Под воротами сумрачный дворник посмотрел на него в окно.
— Послушай, братец, — смущенно и хитро сказал Лугин. — Ты еще подумаешь, чего
доброго, что барин-де спятил…Лугин притворно рассмеялся:
— Я крикнул на тебя так, — ради шутки… На вот, возьми…
Дворник молча принял деньги и прикрыл окно.
От снега была светло-серебряной улица. Над лошадьми и прохожими курился пар. Полозья со звоном раскатывались в блистающих, как бы отполированных колеях.
Прошло трое солдат в киверах, подернутых инеем, с заиневшими орлами. Им обдавало красные, веселые лица морозным дыханием.
Иногда падали легкие звездинки снега. От снега светлая улица блистала так, точно была уставлена огромно-звонкими зеркалами.
Запах снега и морозная бодрость освежили Лугина. Прохожие оглядывались на него с удивлением.
Молодой ванька, с таким же багряным, веселым лицом, как у солдат, с отмороженными синими пятаками в придачу на щеках, хлопал, согреваясь, сыромятными рукавицами, со всей силы оплетая себя вокруг тела руками.
— В инженерное управление, — сказал Лугин, застегивая у санок потертый бархатный шнур медвежьей полости.
Побежали мимо решетки канала в снегу, барки с дровами и рыбный садок на канале, заваленные снегом, фонари, нагоняющие одна другую извозчичьи лошади. Лоб Лугина ломило от холода. Он провел рукой по заиневшим волосам: он забыл надеть шапку.
Торопливо обмотал Лугин голову гарусным шарфом.
— Вот, случай, — нарочно, с громким смехом, сказал он в управлении швейцару. — На Неве шапку ветром сорвало.
— День тихий, а бывает, ваше благородие, — ответил черноусый солдат с серебряной медалью на шее. — Дозвольте, вашу шубу приму.
В темной канцелярской приемной были еще просители. Приятно и тихо позванивали иногда шпоры.
Военный чиновник с изумленным бледным лицом выслушал Лугина, просил обождать и куда-то скрылся.
Выглянул еще чиновник, лысый, в узком мундире:
— Вы, сударь, наводите справку о полковнике Горовецком Павле?
— Да.
— Обождите, — сказал второй чиновник, тоже скрываясь.
Потом Лугина провели в другое отделение, где было светлее. Генерал в черном мундире с эмалевым белым крестом на шее, сухощавый старик с ввалившимися глазами, протянул Лугину через стол холодную руку.
— Прошу вас садиться, милостивый государь. Вы изволите быть родственником полковника Горовецкого?
— Так точно, ваше превосходительство, ближайшим.
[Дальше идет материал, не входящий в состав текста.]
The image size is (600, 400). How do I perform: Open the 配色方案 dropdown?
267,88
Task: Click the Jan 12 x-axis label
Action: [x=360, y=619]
Три года я провел в Италии, а по приезде узнал, что Горо-вецкий исчез. Между тем, есть к нему надобности по вопросам владения, наследства…
Лугин смело повторил генералу все то, что вымыслил на извозчике.
— Я должен вас весьма огорчить, господин Лугин.
Только теперь услышал Лугин легкий немецкий акцент генерала.
— Ваш родственник, полковник Павел Горовецкий, хотя мертвые и не судимы, оказался недостойным офицером. По командировке в Вятку ему были выданы на руки некоторые казенные суммы. Он не отчитался в сих суммах, проиграл или, простите, пропил их… Тело вашего родственника было найдено на постоялом дворе под Петербургом: Горовецкий зарезался бритвой.